» **Records for processing**:
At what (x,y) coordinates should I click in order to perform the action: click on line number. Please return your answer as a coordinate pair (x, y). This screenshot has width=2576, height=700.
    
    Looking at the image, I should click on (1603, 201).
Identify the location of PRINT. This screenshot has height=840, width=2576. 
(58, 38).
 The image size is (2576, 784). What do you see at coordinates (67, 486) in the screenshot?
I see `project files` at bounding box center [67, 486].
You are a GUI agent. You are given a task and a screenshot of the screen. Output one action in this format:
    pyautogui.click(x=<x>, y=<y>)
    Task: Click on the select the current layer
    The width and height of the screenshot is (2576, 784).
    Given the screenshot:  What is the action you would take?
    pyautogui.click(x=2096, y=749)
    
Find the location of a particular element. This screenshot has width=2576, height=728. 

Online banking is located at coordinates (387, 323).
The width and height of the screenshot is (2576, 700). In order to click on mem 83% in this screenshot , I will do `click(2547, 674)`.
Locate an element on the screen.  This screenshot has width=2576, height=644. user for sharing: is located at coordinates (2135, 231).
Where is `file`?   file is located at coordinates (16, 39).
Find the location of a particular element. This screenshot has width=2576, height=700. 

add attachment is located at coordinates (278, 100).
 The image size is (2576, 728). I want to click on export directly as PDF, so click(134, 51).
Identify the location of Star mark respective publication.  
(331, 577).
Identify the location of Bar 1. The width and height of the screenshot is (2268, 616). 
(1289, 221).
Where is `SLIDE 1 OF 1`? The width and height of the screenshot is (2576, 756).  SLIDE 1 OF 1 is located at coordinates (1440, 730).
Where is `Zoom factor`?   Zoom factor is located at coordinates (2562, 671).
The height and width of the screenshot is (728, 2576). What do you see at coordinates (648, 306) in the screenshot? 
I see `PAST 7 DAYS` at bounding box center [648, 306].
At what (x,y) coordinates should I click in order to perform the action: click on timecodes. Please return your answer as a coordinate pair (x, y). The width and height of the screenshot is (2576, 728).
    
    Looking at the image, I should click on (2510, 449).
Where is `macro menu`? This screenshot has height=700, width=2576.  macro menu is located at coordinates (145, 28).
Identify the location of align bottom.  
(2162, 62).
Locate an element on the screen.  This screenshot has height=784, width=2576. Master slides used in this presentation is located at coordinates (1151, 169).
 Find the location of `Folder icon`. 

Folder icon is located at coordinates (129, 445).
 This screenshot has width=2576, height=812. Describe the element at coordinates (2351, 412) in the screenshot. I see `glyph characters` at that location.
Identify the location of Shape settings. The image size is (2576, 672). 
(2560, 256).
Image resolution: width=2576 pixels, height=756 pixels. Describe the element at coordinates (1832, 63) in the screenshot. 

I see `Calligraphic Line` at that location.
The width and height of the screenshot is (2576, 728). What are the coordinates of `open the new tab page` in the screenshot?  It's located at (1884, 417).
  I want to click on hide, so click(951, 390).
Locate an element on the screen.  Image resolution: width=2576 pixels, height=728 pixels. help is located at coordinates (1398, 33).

» **Aim**:
How many lines of the rows above contain the string "pixels"? Match case exactly and reply with the number only.

» **Answer to the task**:
2